A no show is more than a missed appointment.

It happened again…my “busy” client was a no-show for a scheduled call. A call we put on the schedule over two months ago. It’s not the first time they have done this. When we do connect its apologies, apologies, things are so crazy, etc. I would be understanding and accommodating, while beneath the surface, I was irritated and felt insignificant.

But you know what? It’s my fault. I didn’t set clear boundaries, and those I did set, I didn’t enforce.

I could make excuses, such as I’m in a creative field, and creative people can be flaky, impulsive, unreliable and temperamental. But, I am also a business owner and time is my most valuable and limited commodity.

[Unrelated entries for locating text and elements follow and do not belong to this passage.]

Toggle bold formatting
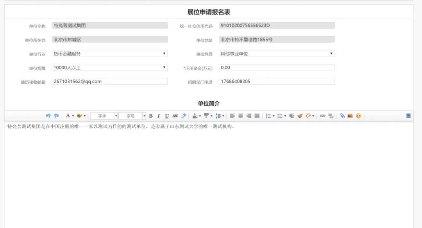 [151, 116]
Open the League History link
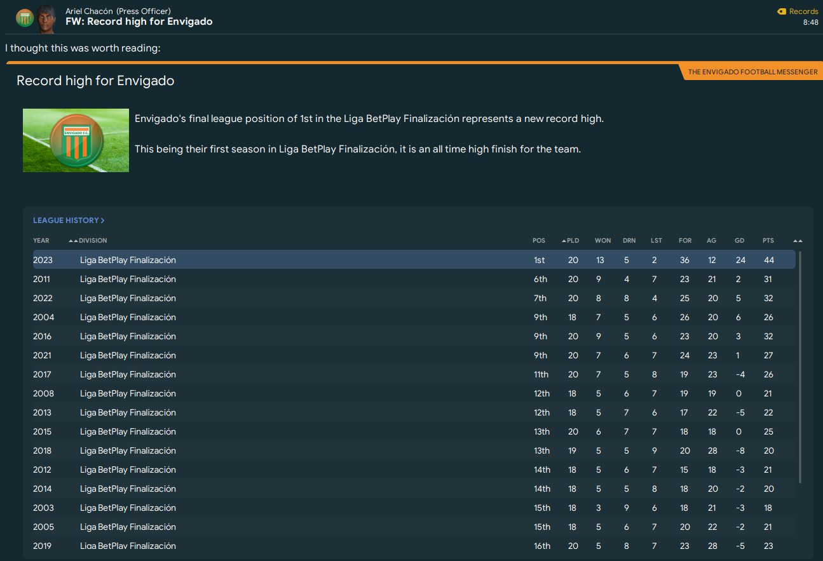The height and width of the screenshot is (561, 823). click(x=66, y=220)
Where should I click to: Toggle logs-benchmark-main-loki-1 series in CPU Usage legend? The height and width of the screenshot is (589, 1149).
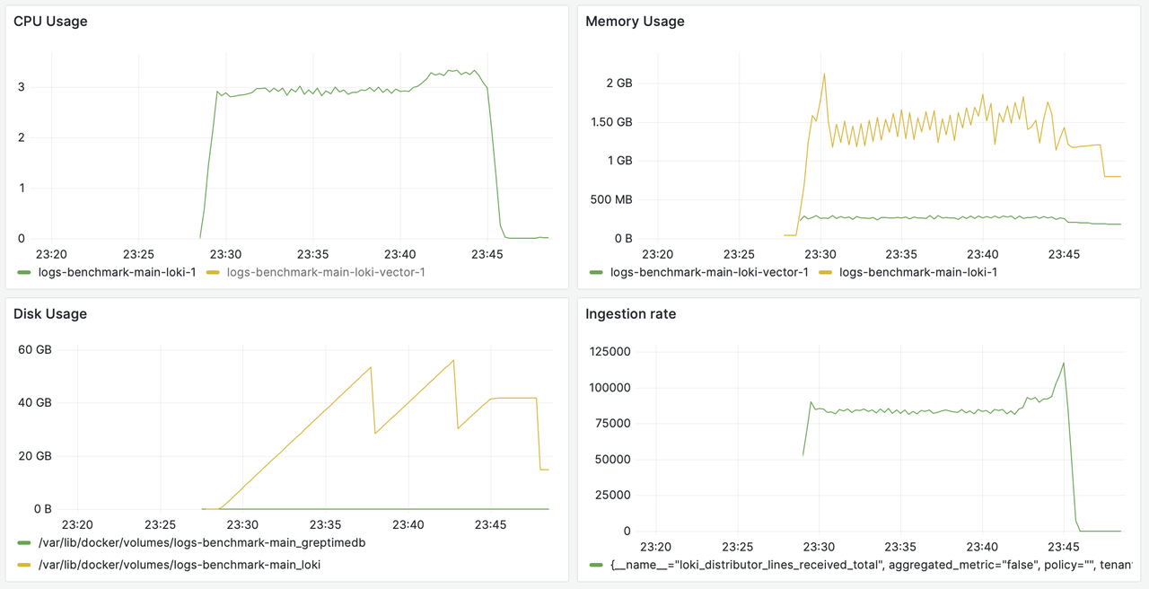click(x=117, y=272)
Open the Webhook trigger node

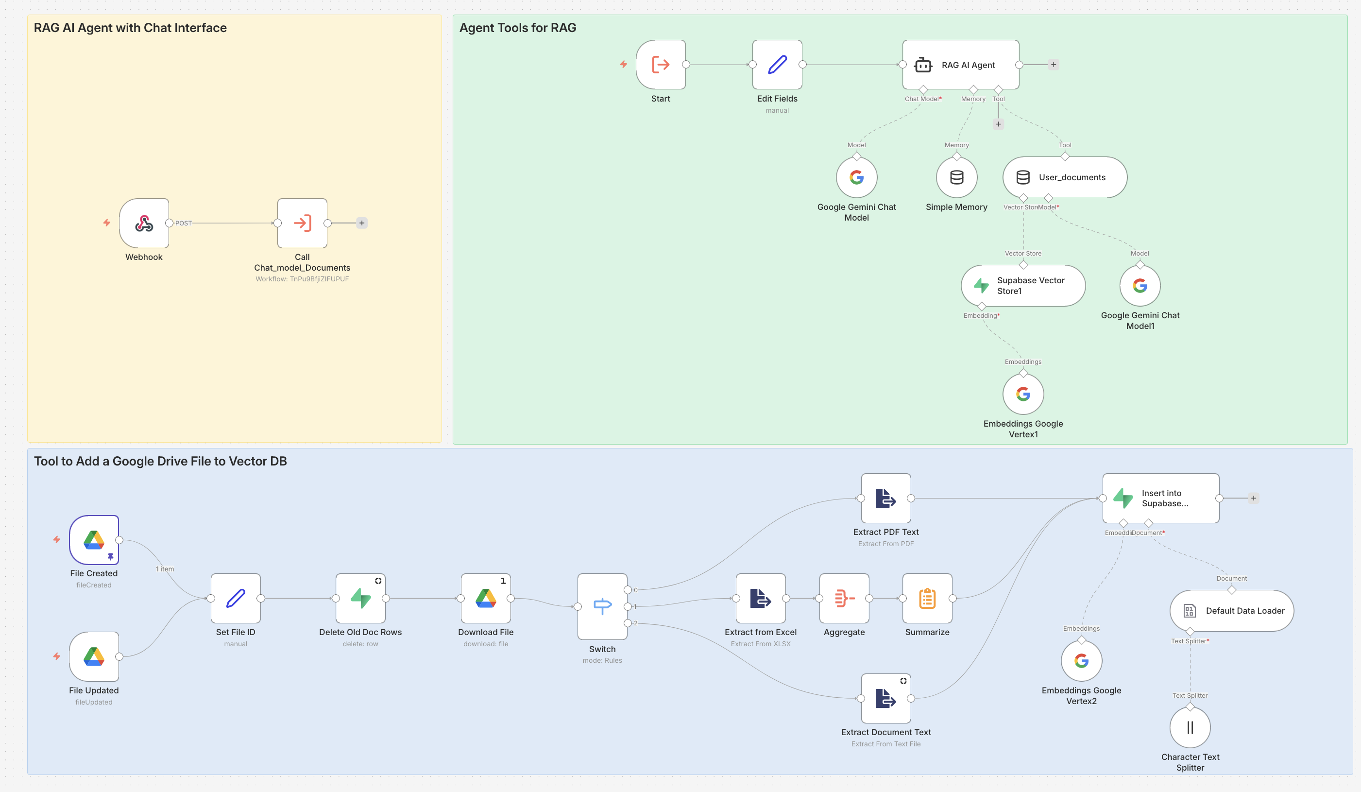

If you are into DISC assessments, you can probably guess that I am an S, or that I’m a middle child (the peacemaker) or other profiling tools. I’ll confess to all of that, I want people to like me, I don’t want to upset others or push back even when I don’t agree.

But even as tempting as it is to shrug it off and have a suddenly “free” hour, it affects much of my planned workflow for not only the rest of the day, but the scheduled writing time over the coming week and the overall deadline. That makes me feel even more irritated.

Better business contracts leave no room for guessing

I recently signed an agreement with a business coach. We’ll be meeting via phone call and her agreement left no gray area when it came to expectations and staying on schedule. Actually, I read it in awe, it was like a work of art – there is no question what happens if I miss a call or if I’m late. It was just the jolt I needed to realize that I wasn’t valuing my time which means the client doesn’t either.

I’ve adopted part of her agreement as my own business policy. It is now one of my Money Rules – and morphed into a bit of self-talk to keep me focused and on track. I’m also putting it out here to stay accountable. While I am in a service business and love to help clients overcome their sticking points in the writing and publishing process, overcoming my sticking point ultimately benefits us both.

So does that mean I’m now immune to missed appointments and clients that don’t follow through on their part of the agreement? Not entirely, but it does mean that I won’t be spending time fretting over why they aren’t doing their part to keep things moving. No matter how busy clients are, the boundaries are good for both of us.

How have you enforced boundaries in your business? How can we, as women business owners help each other identify and define the areas that need a boundary check up? I’d love to hear how you’ve done it.